» **Dokumen Sumber**

┄┄┄┄┄┄┄┄┄┄┄┄┄┄┄┄┄┄┄┄

Sayangnya, Zakir mangkir. Indian Express melaporkan NIA kembali memanggil Zakir untuk hadir pada tanggal 30 Maret 2017. Lagi-lagi ia tidak memenuhinya. Undangan ketiga sudah berstatus surat perintah tak terbantahkan (Red Notice), yakni agar Zakir datang ke kantor NIA pada 21 April 2017. Zakir tetap tidak mau datang.

Pemerintah India akhirnya mencabut paspor Zakir. Karena saat pencabutan ia tidak sedang berada di India, status Zakir otomatis menjadi buron. Pencabutan paspor dilakukan untuk membatasi pergerakan Zakir yang sempat bepergian ke Arab Saudi, Malaysia, dan negara-negara lain sejak 13 Mei 2016.

┄┄┄┄┄┄┄┄┄┄┄┄┄┄┄┄┄┄┄┄

» **Yang Ditanyakan**
1. Menurut teks tentang pemanggilan Zakir oleh NIA, tanggal berapa NIA memanggil Zakir untuk kedua kalinya?
2. Salin kembali bagian teks tentang pemanggilan Zakir, semuanya mulai dari "Pemerintah India akhirnya" terus sampai "13 Mei 2016.".
Data ini tidak dipakai sama sekali.

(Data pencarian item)
┄┄┄┄┄┄┄┄┄┄┄┄┄┄┄┄┄┄┄┄

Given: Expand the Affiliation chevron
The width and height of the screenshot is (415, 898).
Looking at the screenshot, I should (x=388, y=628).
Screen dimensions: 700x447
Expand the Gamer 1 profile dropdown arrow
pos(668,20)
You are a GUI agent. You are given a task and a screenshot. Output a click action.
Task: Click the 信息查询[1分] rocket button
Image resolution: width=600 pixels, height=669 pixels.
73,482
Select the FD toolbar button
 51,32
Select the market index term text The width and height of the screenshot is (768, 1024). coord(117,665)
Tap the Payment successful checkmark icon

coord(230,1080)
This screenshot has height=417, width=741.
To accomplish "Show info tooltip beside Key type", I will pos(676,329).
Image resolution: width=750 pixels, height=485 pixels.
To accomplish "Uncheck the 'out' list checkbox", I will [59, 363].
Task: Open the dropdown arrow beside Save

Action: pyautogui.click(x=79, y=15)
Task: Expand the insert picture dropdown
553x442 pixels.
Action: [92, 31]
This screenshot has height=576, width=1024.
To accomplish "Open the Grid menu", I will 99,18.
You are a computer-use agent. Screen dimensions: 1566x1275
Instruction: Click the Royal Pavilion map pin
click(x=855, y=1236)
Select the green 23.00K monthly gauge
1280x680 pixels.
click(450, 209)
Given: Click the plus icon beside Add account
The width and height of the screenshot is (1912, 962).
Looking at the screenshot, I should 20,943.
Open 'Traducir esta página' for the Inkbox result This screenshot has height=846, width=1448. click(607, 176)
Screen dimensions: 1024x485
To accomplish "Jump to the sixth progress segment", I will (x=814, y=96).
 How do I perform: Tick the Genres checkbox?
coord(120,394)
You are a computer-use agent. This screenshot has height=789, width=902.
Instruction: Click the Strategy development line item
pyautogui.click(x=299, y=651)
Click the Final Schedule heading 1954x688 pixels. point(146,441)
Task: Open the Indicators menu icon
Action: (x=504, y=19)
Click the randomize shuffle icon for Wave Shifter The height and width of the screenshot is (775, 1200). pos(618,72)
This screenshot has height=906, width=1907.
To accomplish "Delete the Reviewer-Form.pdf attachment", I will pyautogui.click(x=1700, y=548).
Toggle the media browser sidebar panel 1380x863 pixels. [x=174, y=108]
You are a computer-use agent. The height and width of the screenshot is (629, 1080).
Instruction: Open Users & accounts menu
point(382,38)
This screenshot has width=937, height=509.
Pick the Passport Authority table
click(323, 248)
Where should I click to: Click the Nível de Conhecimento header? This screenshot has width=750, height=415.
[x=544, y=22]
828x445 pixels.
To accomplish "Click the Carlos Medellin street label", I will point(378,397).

┄┄┄┄┄┄┄┄┄┄┄┄┄┄┄┄┄┄┄┄

» **Jawaban Tiap Tugas**
1. 30 Maret 2017.

2.
Pemerintah India akhirnya mencabut paspor Zakir. Karena saat pencabutan ia tidak sedang berada di India, status Zakir otomatis menjadi buron. Pencabutan paspor dilakukan untuk membatasi pergerakan Zakir yang sempat bepergian ke Arab Saudi, Malaysia, dan negara-negara lain sejak 13 Mei 2016.